TASK STATEMENT: Please copy every line of the records below that holds the word "cell".
=====
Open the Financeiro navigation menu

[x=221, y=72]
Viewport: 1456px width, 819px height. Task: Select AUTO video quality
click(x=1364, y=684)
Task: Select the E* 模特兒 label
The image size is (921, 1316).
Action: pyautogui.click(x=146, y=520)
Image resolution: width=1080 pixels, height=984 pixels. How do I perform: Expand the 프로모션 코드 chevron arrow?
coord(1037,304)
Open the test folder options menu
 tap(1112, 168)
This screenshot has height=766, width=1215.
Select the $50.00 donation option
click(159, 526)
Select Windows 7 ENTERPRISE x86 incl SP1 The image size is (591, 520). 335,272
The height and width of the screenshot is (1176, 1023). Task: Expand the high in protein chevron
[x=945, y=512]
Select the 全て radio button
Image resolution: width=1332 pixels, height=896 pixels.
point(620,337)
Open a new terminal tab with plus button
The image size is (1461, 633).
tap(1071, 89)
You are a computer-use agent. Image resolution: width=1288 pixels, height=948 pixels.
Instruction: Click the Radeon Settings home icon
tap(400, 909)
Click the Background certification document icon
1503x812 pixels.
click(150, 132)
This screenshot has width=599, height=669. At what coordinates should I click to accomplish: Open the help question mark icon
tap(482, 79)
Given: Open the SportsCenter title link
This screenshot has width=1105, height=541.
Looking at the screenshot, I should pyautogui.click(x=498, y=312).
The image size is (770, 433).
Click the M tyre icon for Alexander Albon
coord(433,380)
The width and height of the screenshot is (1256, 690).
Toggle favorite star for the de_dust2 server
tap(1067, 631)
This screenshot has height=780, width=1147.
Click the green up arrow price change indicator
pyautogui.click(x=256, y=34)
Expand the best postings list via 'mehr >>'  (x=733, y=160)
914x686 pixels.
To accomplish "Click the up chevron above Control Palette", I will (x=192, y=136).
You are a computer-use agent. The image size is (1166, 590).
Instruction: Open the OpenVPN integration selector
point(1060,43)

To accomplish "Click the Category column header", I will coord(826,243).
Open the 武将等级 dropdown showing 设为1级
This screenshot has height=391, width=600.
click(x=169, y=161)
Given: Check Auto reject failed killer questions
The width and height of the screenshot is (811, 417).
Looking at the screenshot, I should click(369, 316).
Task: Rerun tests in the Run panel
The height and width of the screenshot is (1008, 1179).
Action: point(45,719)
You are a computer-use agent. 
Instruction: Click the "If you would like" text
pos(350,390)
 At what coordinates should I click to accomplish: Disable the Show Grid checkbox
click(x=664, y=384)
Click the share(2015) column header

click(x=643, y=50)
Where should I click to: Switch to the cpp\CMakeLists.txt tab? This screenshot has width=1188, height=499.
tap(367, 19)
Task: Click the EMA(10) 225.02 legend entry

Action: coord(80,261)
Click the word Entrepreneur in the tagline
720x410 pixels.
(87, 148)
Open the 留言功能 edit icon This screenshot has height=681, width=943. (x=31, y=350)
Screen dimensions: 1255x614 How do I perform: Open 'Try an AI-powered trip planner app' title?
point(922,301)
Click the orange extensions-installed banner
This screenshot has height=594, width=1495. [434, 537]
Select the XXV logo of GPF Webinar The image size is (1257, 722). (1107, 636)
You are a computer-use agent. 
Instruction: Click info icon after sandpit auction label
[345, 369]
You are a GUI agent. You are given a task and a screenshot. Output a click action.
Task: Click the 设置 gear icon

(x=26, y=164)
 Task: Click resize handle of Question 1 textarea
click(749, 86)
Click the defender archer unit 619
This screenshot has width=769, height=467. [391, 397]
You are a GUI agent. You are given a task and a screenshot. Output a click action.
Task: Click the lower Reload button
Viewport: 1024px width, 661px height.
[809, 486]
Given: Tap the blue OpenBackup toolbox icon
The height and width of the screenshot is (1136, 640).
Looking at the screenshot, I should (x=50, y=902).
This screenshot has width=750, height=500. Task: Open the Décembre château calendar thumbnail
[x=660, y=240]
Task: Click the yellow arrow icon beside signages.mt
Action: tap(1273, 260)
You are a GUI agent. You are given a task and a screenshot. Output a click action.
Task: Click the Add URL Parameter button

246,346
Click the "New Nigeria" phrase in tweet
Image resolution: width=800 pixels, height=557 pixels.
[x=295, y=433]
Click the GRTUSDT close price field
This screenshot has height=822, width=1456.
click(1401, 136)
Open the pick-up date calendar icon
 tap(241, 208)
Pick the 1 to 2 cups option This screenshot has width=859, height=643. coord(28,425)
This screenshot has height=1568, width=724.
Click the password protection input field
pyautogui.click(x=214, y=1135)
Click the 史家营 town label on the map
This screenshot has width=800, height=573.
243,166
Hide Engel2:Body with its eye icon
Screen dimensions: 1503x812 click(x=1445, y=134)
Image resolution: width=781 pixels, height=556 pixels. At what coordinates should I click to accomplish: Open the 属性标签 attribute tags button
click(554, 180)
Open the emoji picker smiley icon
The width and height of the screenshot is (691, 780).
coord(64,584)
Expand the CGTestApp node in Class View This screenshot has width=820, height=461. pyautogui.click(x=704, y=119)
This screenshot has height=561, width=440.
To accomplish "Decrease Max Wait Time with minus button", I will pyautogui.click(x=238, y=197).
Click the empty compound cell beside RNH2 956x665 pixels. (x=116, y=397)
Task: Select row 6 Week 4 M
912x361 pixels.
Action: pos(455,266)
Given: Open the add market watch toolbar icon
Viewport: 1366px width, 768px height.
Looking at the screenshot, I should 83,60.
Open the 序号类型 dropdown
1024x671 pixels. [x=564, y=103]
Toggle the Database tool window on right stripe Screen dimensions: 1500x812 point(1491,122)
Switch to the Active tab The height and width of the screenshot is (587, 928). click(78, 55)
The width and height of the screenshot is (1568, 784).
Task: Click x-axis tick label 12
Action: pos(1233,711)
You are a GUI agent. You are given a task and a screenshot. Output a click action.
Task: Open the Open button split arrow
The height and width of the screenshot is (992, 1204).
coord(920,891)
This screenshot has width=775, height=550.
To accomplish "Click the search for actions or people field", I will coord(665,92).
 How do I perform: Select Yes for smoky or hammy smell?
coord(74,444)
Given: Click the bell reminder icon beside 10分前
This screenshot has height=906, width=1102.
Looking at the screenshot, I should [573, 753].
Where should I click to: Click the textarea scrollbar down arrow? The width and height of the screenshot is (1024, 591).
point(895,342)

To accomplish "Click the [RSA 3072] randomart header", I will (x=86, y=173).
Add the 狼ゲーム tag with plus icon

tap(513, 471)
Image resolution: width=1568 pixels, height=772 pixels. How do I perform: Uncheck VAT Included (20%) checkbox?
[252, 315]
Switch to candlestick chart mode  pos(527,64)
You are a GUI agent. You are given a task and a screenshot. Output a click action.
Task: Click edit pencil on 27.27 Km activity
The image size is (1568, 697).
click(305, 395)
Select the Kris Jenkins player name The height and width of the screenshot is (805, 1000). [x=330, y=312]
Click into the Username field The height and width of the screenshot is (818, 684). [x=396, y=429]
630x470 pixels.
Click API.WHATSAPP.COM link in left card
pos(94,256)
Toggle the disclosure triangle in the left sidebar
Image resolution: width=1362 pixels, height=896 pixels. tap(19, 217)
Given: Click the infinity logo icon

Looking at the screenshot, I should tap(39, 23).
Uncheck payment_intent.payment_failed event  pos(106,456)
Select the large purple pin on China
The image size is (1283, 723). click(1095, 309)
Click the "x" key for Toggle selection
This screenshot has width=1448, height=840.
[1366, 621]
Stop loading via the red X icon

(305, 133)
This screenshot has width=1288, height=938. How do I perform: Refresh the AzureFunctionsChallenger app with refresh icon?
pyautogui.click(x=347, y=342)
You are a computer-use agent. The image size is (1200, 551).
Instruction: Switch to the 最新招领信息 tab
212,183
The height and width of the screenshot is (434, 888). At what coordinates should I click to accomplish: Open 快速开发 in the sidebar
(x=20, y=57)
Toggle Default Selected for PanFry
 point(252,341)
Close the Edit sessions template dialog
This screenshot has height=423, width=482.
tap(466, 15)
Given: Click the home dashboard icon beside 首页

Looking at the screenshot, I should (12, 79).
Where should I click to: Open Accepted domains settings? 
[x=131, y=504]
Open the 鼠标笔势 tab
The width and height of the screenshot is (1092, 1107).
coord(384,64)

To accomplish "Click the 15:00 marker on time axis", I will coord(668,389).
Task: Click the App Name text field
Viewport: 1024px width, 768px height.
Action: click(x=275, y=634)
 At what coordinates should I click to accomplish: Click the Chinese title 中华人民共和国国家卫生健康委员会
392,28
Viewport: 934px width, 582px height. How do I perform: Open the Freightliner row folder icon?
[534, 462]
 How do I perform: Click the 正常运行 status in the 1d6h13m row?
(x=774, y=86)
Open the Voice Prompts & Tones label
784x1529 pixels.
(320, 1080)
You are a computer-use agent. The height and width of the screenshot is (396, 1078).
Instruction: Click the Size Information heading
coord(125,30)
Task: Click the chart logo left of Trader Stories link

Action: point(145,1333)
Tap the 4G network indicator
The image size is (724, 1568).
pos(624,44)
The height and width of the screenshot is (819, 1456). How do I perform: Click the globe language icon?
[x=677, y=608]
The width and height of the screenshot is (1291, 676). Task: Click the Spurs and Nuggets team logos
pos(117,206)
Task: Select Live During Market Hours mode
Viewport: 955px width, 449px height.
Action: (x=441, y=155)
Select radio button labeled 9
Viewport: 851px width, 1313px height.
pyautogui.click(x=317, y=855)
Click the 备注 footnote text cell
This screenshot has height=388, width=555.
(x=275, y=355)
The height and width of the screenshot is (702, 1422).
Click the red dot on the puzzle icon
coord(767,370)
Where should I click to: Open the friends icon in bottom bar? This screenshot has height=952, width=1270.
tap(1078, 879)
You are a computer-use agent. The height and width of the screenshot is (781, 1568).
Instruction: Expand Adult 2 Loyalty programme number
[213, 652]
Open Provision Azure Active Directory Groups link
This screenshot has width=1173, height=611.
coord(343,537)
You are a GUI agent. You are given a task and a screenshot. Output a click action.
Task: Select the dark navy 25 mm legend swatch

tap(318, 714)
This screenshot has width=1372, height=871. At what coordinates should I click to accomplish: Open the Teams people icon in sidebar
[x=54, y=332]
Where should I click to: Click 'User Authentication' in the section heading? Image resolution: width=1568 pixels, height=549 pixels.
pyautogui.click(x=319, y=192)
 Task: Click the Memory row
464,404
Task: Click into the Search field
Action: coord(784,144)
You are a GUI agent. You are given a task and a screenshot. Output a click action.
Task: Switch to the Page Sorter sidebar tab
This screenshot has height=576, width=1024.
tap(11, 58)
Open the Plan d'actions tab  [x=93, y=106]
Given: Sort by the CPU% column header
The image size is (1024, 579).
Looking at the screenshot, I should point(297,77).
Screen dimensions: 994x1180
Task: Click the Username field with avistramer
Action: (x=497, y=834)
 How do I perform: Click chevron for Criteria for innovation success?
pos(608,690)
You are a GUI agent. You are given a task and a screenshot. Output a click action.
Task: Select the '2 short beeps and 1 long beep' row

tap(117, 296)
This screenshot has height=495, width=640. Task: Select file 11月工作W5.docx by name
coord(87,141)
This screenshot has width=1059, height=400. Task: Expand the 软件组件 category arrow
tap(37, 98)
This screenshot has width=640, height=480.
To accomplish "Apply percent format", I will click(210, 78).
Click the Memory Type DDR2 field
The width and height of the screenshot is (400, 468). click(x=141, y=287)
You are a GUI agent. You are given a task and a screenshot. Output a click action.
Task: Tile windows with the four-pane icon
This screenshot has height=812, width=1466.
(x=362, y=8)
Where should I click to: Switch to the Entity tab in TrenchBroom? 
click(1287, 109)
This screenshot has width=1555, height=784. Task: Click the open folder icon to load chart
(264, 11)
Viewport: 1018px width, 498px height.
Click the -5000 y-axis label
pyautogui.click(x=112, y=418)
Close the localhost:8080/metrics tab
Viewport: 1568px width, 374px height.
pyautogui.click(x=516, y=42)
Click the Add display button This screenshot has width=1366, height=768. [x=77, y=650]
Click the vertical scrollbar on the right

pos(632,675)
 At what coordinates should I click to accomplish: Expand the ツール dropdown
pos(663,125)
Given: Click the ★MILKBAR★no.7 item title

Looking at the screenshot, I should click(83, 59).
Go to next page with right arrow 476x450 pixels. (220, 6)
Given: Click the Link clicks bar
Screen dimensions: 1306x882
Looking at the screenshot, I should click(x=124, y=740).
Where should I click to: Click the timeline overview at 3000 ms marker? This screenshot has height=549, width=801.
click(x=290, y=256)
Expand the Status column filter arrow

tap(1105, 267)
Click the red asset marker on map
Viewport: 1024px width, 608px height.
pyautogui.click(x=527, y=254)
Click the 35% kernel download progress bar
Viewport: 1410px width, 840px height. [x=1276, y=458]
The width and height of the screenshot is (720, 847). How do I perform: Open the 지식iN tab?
=====
YOUR SOLUTION:
Click the empty compound cell beside RNH2 956x665 pixels. (x=116, y=397)
Click the 备注 footnote text cell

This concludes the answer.